[kvm] Fio direct i/o read faster than buffered i/o

[Date Prev][Date Next][Thread Prev][Thread Next][Date Index][Thread Index]

 



Hi all,
I am getting very strange results while testing Ceph performance using fio from KVM guest VM. My environment is as follows:

  • Ceph version 0.94.5
    • 4x Storage Nodes, 36 SATA disks each, journals on SSD. 10Gbps links
  • KVM as hypervisor (qemu-kvm 2.0.0+dfsg-2ubuntu1.22) on Ubuntu 14.04, 10 Gbps link to Ceph nodes.
  • The hypervisor is hosting VM (EL7 3.10.0-327.13.1.el7.x86_64) using rbd libvirt driver.

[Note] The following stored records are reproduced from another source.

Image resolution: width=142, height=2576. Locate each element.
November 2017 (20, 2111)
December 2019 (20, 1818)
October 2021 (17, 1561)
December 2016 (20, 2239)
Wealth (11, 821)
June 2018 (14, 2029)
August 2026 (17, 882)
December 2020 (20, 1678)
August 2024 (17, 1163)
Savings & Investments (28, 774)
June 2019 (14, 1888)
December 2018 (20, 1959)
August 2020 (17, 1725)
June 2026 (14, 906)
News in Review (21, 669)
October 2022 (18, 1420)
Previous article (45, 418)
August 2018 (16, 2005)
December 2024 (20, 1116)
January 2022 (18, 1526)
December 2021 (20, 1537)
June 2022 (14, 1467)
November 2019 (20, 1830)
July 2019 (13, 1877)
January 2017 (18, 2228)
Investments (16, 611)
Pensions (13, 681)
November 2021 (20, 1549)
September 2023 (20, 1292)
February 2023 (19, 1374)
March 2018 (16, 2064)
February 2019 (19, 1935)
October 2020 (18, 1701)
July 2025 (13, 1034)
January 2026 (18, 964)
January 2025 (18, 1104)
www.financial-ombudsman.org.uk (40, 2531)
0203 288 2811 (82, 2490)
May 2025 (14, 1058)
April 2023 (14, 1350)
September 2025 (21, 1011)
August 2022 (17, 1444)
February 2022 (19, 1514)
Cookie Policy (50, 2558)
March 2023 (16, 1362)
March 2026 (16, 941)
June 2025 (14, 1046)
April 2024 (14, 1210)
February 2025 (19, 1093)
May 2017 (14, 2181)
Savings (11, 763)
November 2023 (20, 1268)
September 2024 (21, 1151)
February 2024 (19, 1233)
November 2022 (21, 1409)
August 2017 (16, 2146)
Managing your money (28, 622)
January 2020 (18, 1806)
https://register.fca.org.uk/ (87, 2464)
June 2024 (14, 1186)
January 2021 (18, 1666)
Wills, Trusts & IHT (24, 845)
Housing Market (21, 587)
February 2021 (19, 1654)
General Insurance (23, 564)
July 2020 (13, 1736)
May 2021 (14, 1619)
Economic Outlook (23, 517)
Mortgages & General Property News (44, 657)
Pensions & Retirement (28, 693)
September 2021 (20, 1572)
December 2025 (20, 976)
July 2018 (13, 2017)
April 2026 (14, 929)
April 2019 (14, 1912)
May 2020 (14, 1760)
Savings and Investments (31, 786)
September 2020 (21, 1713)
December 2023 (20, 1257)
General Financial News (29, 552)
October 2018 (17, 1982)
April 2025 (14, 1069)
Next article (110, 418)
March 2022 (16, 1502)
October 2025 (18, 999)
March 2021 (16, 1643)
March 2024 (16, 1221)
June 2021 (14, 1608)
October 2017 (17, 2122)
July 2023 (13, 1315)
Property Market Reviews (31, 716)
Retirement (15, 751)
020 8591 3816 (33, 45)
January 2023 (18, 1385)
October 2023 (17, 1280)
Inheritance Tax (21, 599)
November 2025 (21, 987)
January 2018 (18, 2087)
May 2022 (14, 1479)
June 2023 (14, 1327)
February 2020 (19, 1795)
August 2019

Part of VM config shown below.
    From this VM I am trying to measure IOPS and using direct I/O I am getting around 10-13k IOPS from random read test but using buffered I/O only ~600 IOPS. This is what fio is giving me, other tools (iozone, ioping, dd) shows more reasonable results (see below).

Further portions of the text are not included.